Exercise objective:
Copy each line of the data beneath in which the word "value" appears.

Excerpted records:
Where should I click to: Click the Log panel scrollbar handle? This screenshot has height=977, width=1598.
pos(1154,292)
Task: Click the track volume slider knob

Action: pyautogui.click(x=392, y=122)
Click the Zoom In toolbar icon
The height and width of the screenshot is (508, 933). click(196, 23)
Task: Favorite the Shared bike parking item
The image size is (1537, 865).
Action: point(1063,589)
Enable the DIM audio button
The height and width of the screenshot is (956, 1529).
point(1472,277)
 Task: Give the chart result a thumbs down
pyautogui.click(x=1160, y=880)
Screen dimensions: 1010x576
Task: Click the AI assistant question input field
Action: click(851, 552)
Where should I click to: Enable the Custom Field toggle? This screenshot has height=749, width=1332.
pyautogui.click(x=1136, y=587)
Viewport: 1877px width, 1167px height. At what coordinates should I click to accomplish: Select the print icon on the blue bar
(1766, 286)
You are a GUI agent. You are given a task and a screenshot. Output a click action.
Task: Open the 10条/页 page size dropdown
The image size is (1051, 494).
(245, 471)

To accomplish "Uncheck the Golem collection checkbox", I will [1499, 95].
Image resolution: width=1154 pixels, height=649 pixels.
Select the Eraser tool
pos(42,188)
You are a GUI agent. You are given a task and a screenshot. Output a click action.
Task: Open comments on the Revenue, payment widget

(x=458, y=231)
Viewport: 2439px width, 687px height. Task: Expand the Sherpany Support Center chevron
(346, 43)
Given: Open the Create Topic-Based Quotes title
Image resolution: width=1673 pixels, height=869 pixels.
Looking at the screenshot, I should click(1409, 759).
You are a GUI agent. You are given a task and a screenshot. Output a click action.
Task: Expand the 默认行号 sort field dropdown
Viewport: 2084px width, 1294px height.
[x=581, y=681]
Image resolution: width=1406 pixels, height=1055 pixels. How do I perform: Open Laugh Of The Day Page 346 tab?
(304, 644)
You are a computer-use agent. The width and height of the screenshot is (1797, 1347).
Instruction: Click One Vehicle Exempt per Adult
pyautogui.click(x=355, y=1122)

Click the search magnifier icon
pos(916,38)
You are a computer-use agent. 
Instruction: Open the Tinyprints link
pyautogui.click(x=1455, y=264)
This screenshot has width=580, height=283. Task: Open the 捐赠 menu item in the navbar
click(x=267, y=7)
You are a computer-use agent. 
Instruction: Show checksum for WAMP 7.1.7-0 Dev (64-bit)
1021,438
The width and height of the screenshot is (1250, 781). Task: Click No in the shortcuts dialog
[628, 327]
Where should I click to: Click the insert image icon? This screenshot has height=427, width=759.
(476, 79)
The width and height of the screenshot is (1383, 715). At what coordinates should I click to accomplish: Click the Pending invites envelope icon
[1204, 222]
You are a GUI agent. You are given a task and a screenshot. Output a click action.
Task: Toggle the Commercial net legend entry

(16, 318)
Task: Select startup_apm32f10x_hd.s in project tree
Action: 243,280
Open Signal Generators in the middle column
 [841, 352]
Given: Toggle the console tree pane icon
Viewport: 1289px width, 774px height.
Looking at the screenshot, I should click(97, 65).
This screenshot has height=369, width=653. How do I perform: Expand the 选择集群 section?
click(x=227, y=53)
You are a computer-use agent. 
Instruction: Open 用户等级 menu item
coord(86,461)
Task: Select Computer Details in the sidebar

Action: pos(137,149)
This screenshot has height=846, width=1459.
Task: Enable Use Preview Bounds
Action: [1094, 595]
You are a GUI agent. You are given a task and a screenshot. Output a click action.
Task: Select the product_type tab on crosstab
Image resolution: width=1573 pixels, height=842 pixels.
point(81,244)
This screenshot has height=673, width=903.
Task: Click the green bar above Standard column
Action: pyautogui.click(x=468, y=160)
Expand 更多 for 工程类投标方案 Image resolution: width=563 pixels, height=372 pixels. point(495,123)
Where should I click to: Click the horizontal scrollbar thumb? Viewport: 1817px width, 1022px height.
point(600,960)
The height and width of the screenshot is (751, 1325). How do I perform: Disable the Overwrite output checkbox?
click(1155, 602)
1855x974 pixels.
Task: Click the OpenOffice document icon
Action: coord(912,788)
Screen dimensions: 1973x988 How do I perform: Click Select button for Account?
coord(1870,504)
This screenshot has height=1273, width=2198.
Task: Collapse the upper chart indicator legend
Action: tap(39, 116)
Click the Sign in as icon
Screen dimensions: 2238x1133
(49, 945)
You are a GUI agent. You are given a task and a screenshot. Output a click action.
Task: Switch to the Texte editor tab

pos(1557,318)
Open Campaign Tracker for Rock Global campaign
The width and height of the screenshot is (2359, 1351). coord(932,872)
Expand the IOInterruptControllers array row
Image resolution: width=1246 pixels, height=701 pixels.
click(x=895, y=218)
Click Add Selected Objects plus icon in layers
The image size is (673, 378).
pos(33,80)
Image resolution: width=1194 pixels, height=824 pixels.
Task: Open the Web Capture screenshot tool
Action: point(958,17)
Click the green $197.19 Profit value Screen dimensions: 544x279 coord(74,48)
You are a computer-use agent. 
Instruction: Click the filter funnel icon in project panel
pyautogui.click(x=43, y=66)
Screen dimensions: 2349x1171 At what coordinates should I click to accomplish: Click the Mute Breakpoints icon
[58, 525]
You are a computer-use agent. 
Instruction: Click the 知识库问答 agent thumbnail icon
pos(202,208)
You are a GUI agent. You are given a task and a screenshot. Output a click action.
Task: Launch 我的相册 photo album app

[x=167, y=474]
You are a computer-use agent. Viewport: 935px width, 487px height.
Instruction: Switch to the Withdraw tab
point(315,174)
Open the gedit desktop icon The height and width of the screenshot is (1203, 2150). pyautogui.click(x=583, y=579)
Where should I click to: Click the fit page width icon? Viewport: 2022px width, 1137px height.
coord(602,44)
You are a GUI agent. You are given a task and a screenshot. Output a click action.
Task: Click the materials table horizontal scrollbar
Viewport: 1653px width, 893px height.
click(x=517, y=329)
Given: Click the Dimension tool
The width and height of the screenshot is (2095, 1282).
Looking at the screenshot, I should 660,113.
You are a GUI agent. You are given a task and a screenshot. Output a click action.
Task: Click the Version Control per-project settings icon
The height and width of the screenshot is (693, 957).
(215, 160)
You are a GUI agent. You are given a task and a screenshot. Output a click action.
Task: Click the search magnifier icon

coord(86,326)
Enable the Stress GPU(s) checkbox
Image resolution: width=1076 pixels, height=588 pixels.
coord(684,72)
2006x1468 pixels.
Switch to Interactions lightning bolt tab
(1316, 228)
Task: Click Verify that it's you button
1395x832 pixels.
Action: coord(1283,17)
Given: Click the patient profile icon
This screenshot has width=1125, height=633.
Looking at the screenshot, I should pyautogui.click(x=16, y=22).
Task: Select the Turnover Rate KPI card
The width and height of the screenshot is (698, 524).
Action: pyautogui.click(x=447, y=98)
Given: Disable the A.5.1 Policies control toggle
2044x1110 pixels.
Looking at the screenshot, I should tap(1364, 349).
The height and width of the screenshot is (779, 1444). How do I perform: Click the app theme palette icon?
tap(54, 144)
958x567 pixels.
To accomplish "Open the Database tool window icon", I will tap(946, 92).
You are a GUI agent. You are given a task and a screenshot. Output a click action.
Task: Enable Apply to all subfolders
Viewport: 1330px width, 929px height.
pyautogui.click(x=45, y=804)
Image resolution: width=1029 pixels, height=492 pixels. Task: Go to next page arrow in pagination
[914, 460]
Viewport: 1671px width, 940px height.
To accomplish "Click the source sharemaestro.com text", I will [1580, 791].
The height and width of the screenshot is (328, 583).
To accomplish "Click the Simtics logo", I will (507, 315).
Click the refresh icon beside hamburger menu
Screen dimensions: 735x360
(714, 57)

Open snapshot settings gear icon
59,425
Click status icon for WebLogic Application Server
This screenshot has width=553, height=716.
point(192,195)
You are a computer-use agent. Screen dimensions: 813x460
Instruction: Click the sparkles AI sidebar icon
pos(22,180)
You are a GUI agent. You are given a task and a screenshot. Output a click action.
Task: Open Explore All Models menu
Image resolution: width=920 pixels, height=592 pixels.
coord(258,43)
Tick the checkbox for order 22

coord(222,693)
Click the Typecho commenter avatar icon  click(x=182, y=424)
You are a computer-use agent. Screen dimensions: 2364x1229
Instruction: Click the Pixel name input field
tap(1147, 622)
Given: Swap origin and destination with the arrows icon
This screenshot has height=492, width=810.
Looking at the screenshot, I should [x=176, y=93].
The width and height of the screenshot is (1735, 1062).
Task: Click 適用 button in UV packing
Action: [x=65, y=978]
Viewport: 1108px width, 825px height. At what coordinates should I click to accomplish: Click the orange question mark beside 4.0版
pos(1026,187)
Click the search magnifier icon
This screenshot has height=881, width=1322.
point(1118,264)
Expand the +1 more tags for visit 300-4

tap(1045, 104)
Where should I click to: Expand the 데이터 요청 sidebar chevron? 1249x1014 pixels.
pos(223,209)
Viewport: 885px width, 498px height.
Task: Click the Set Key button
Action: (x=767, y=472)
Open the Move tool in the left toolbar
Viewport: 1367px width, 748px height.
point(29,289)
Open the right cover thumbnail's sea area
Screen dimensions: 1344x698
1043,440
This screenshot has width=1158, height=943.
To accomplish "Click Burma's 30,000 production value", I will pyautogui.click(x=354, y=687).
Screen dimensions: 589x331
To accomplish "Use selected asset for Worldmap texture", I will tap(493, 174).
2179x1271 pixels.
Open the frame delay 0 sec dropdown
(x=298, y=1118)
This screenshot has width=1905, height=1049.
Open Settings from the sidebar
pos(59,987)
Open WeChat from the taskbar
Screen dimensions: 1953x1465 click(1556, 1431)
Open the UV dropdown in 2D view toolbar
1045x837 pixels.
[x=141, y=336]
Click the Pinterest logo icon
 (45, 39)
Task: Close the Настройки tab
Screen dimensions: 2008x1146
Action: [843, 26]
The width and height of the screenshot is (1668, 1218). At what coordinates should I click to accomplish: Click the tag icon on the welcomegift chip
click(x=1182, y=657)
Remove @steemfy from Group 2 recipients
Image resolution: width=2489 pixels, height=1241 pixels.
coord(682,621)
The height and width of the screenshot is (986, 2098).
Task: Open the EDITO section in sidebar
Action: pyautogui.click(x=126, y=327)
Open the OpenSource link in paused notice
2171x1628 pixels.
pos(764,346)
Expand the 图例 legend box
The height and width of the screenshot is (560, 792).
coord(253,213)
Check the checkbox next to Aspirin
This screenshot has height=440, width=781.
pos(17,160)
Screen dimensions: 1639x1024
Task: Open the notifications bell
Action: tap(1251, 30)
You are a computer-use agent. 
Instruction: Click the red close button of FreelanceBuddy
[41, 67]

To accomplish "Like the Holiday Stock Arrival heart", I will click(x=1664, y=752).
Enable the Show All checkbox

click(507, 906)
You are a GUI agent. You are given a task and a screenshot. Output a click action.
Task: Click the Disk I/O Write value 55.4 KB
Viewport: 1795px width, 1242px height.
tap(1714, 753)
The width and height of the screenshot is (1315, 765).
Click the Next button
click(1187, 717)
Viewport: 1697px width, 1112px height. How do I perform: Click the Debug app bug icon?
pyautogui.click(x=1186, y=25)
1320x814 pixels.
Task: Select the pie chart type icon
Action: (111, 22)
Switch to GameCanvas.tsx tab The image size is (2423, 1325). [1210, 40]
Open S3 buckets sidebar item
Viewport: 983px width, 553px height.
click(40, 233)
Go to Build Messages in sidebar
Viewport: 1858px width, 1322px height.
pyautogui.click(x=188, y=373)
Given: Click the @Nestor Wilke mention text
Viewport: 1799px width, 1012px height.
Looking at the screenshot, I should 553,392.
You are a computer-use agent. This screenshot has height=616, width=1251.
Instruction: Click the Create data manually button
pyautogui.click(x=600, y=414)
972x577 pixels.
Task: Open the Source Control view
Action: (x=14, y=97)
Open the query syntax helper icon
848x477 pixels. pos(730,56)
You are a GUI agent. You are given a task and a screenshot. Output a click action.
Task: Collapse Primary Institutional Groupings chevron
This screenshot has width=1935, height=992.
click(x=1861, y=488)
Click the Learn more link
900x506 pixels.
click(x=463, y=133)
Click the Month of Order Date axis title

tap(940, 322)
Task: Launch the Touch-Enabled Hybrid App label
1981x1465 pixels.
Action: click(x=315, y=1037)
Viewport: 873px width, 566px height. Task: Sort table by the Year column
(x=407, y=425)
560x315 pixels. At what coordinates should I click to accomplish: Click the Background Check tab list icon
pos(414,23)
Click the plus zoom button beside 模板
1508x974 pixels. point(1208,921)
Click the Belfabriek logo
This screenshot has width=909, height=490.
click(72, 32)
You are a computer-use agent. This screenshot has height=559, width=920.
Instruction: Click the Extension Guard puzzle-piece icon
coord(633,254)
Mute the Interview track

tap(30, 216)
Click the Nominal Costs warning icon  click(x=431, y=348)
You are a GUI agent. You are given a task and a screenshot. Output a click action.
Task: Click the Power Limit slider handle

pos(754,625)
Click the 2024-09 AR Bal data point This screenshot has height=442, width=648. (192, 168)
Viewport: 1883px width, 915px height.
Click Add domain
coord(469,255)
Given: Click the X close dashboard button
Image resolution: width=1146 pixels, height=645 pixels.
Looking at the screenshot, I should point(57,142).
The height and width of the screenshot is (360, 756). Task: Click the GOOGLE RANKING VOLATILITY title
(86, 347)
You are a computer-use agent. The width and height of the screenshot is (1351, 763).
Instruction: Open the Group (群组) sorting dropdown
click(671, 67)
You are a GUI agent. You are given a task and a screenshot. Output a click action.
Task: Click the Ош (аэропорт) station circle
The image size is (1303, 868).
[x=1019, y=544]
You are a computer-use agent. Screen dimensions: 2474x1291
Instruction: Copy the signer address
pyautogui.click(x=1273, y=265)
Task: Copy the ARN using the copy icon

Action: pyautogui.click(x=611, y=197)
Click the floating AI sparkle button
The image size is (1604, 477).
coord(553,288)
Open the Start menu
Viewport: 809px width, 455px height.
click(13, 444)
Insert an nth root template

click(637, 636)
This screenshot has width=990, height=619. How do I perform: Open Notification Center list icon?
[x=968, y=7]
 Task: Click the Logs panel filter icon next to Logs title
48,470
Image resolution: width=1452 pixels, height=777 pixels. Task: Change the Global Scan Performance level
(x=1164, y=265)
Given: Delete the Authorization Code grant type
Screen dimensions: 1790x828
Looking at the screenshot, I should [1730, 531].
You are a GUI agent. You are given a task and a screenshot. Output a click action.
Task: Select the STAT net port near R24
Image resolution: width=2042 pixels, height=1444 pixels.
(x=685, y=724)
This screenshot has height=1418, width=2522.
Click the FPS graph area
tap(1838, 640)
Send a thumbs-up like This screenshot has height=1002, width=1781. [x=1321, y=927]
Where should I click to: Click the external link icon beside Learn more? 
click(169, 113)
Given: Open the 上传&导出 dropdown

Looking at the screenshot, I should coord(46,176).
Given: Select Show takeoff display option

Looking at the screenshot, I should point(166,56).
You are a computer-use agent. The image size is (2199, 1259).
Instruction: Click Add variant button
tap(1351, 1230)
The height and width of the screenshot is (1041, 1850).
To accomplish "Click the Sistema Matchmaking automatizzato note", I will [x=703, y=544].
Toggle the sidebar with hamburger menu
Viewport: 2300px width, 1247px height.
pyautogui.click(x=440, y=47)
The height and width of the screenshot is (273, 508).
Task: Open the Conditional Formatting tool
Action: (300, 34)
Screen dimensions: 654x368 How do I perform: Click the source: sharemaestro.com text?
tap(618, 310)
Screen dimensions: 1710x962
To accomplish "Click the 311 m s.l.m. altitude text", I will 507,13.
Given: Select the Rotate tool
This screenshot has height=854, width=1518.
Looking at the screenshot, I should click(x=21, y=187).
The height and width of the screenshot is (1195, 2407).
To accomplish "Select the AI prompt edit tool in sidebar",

Answer space:
Click the green $197.19 Profit value Screen dimensions: 544x279 coord(74,48)
To accomplish "Click Burma's 30,000 production value", I will pyautogui.click(x=354, y=687).
Task: Click the Disk I/O Write value 55.4 KB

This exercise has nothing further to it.